Meanwhile, on the other side of the planet, Chiba Japan’s U.D.A. (USED DAMAGED ASSHOLE) are mining a similar sound to VARIATION and achieving similarly excellent results. The most impressive thing about their rather plain-looking Demonstration Disc (available from the band or from the UK’s Private Scandal Productions) is the fact that this is a hardcore band that does not indulge in any of the hardcore tricks of the trade aside from speed and distortion. The riffing, the themes, the vocals are all 100% pure punk, just performed at a ridiculous pace and with maximum noize inserted wherever possible. Indignation-era CONFUSE are a touchpoint, with a large dollop of SWANKYS-style brattiness included as well (as evidenced by the title and content of the disc-opening “Black Belt’s Masturbation”). My copy came with a badge that’ll probably raise more questions than it’s worth to wear in public.

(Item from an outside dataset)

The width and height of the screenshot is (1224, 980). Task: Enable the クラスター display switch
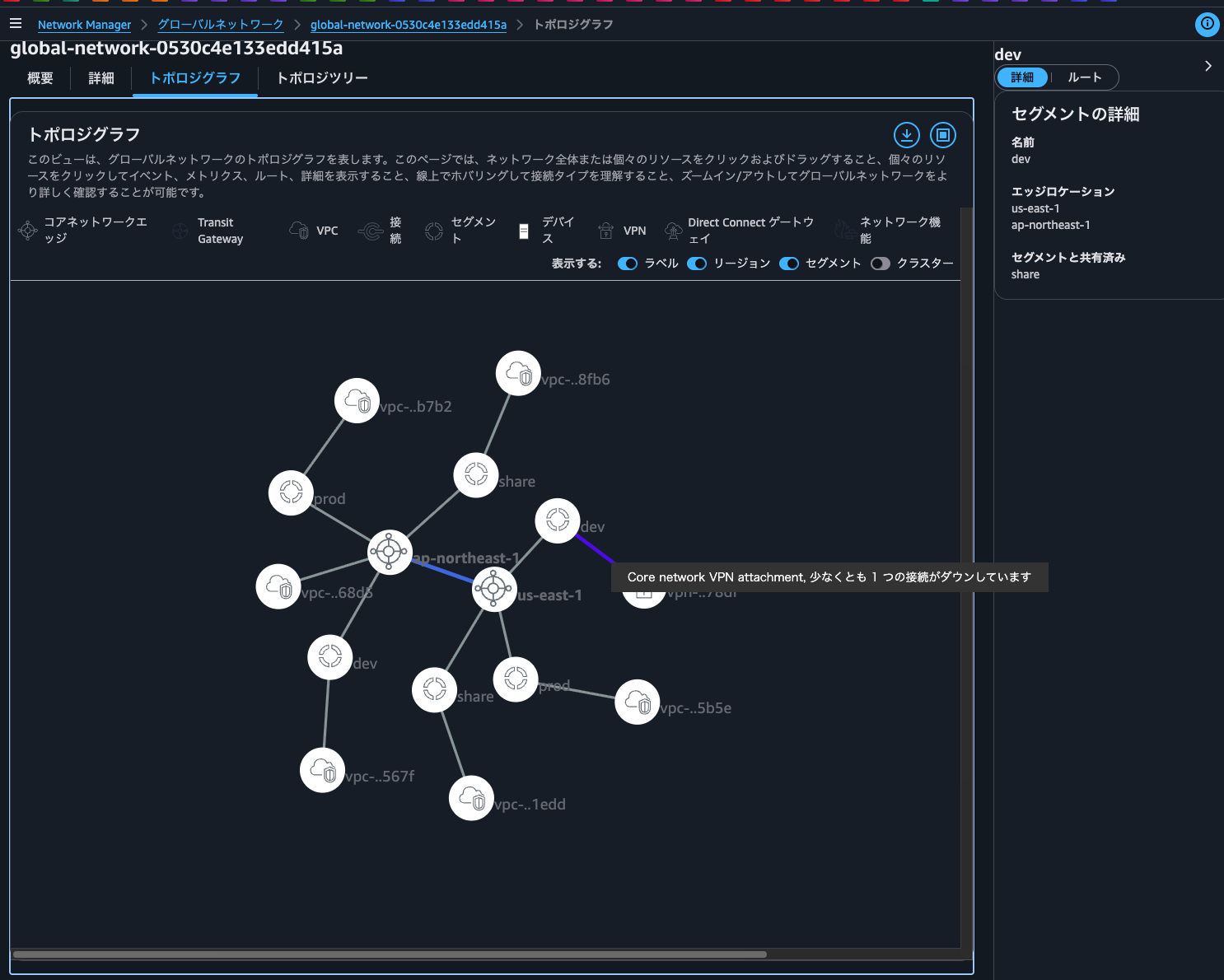pyautogui.click(x=880, y=263)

Private Scandal also graced the world with the first-ever internationally-distributed release by the long-running off-again, on-again Chiba noizepunk band THE C+C, recently subject to an excellent feature piece in Private Scandal zine. The Demonstration 2 CD features three tracks of glammy, attitude-heavy punk that sit comfortably on an axis between SLADE and SWANKYS. The foundation is built upon ’77 revival punk Á la VIBRATE TWO FINGERS and the like, but the sound is touched by both hardcore and psychedelia. “20th Cenzury Boy” is a plain tip-off of that, as is the chaotic falling-apartness of the aptly titled “Unfinish.” This is a sound that will be very familiar to a very small group of people and (hopefully) will be fresh and revelatory to many more. One can only hope that this is a sampling of things to come in the near future and not an isolated release in the band’s very erratic schedule.
Speaking of bands making triumphant returns, Canada’s d-beat monster ABSOLUT has returned, battling through severe adversity to return to gigging and to produce the 2019 Demonstration cassette! ABSOLUT have been evolving throughout their existence, adding thick layers of metal to their later ANTI-CIMEX-inspired core. This new material continues that trend with a thrash attack so intense that it’s more reminiscent of GHOUL (US) than anything with a DIS-prefix. The drumming is excellent, both in execution and recording, heavy on the double kicks without over complicating things, very much recalling the work on ZADKIEL’s pioneering metal punk EP Hell’s Bomber. The bleak vocals (some of the darkest wailing this side of MUNDO MUERTO) and the frequent use of the melodic minor in the riffs are very Absolut Country of Sweden though the thrash quotient intensifies as the record progresses. ABSOLUT obviously is aware that bands like DESTRUCTION and SODOM were just as inspired by DISCHARGE as ’CIMEX were, and the blistering closing track (“Desecrate”) explores that same space to great effect. These four songs blast by so quickly I still can’t quite tell where one ends and the other begins. The basic-as-dirt layout for the tape recalls the promo cassettes of olden times, when smaller metal labels with big dreams would blanket radio stations and stores with endless same-y looking tapes of upcoming releases. I wonder if it’s an intentional reference?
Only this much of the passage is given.